======== Vorliegender Text

Rigoberta Menchú Tum – Das Mädchen aus Chimel
Jana Muschick

Die Erzählungen der Friedensnobelpreisträgerin Rigoberta Menchú Tum berichten von einer fernen Zeit in Guatemala, in der die Bäume sprechen konnten und alles in Ordnung zu sein schien.




Im Staat Guatemala legen bis zum heutigen Tag unzählige, zum größten Teil noch nicht erfasste Maya-Ruinen das Zeugnis einer jahrtausende alten Geschichte ab. Trotz dieser reichen kulturellen Schätze ist das Land verarmt, denn ab 1960 herrschte ein erbitterter Bürgerkrieg, der erst im Jahr 1996 formal durch die Unterzeichnung eines Friedensvertrages aufgehoben werden konnte.

Chimel liegt in dem zentralamerikanischen Staat Guatemala, in dem bis zu 40 Prozent der Bevölkerung Indigene sind, zum größten Teil aus den Völkergruppen der Maya. Auch die Autorin von Das Mädchen aus Chimel stammt aus diesem Dorf. Rigoberta Menchú Tum ist eine guatemaltekische Menschenrechtsaktivistin, die 1992 als bislang jüngste Preisträgerin den Friedensnobelpreis erhielt.

Die im Märchenstil gehaltenen Erzählungen aus Das Mädchen aus Chimel zeigen Episoden aus Rigoberta Menchús Kindheit. Die Entstehung des Dorfes, in dem das Mädchen geboren wurde, scheint aus den Augen der kindlichen Erzählerin mit der Ankunft des Großvaters zu beginnen: "Großvater kam vor hundert Jahren in das Dorf. Er kam von weit her, zu Fuß."
Rigoberta lauscht oft ihrem Opa, der die Erlebnisse seines Lebens mit den Erfahrungen aus der Natur und dem Glauben an die alten Maja-Weisheiten vermischt. In diesen Glauben ist sie hinein geboren. Der Glaube besagt zum Beispiel, dass zum gleichen Zeitpunkt, in dem ein Kind geboren wird, ein Tier zur Welt kommt, das genauso empfindet wie dieser neugeborene Mensch: "Alles, was uns geschieht, geschieht auch ihm. Und alles was ihm geschieht, geschieht auch uns. Manchmal ist dieses Tier klüger als wir, weiß um das Böse und die Gefahren des Lebens, und es beschützt uns unmittelbar, wie es sich selbst schützt. Deshalb muss man die Tiere sehr achten."

Die Erzählungen von Rigoberta erinnern an eine längst vergangene Zeit und zeigen den Frieden und die Ruhe, in der die indigenen Völker Guatemalas einst lebten. Auch der Umgang mit der Natur ist von viel größerer Ehrfurcht und starker Achtung geprägt, als es heute der Fall zu sein scheint.

================
======== Bereitgestelltes Material

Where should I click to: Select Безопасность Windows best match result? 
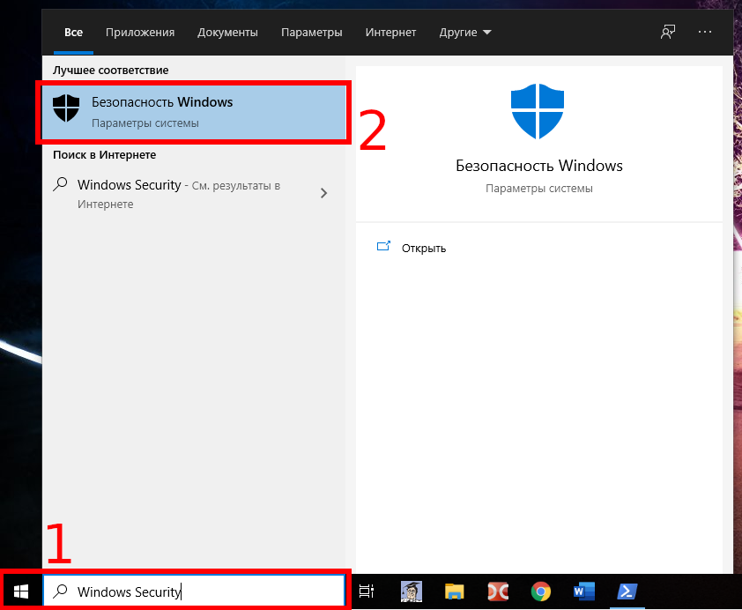[x=194, y=112]
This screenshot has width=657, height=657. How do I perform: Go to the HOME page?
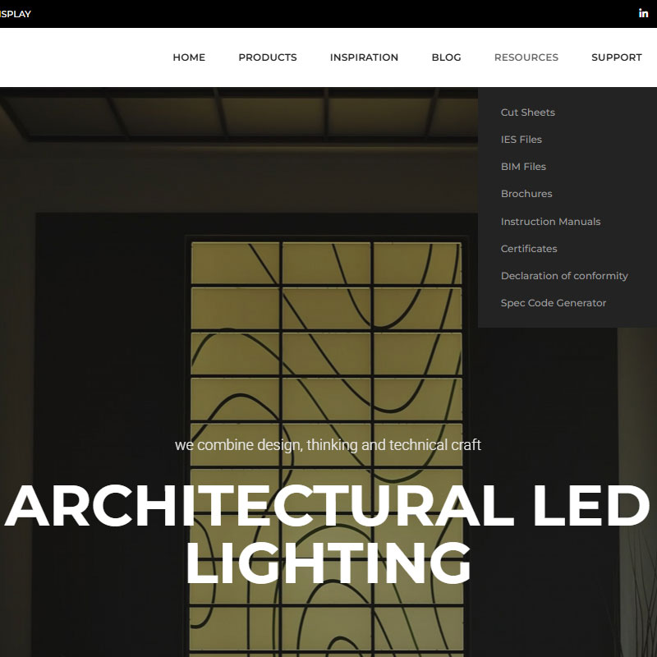click(189, 57)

================

* **Ziel**
Führe den Text über Rigoberta Menchú Tums Buch „Das Mädchen aus Chimel“ im Anschluss an seinen letzten Satz fort. Das Material stammt aus einer anderen Quelle.

* **Das Ergebnis**
Zur Autorin: Rigoberta Menchú Tum wurde 1959 als Kind einer Bauernfamilie in Chimel als Quiche-Maya geboren. Ihr Leben wurde schon in jungen Jahren von dem Elend und der Unterdrückung der indigenen Völker Guatemalas bestimmt.
Die Erzählungen in "Das Mädchen aus Chimel" sind, entgegen Rigoberta Menchús grausamen Erfahrungen, nicht von kriegerischen Szenen gezeichnet. Vielmehr erscheinen die Erinnerungen der Erzählerin alles Traumatische auszublenden, das ihr als Kind widerfahren ist, auch wenn KritikerInnen behaupten, dass Teile ihrer Autobiografie aufgebauscht erscheinen.
Die Eltern von Rigoberta Menchú Tum sowie einer ihrer Brüder kamen in den Zeiten der Unterdrückung durch die Militärdiktatur ums Leben. 1979 schloss sich die Guatemaltekerin einer bäuerlichen Widerstandsbewegung an, lernte Spanisch und andere Mayasprachen und unterrichtete die Landbevölkerung.
1981 musste Rigoberta Menchú Tum nach Mexiko fliehen. 1992 wurde sie mit dem Friedensnobelpreis für das energische Eintreten der Rechte der indigenen Völker und gegen die Unterdrückung in Guatemala geehrt. Heute ist sie Promoterin der Internationalen Dekade der Indigenen Völker und persönliche Beraterin des Generaldirektors der Unesco. (Quelle: Verlagsinformation)

Zur Illustratorin: Barbara Steinitz leitete Kunstkurse im Kulturhaus Casa de los Tres Mundos in Granada/ Nicaragua, nachdem sie in Saarbrücken und Barcelona Illustration studiert hatte.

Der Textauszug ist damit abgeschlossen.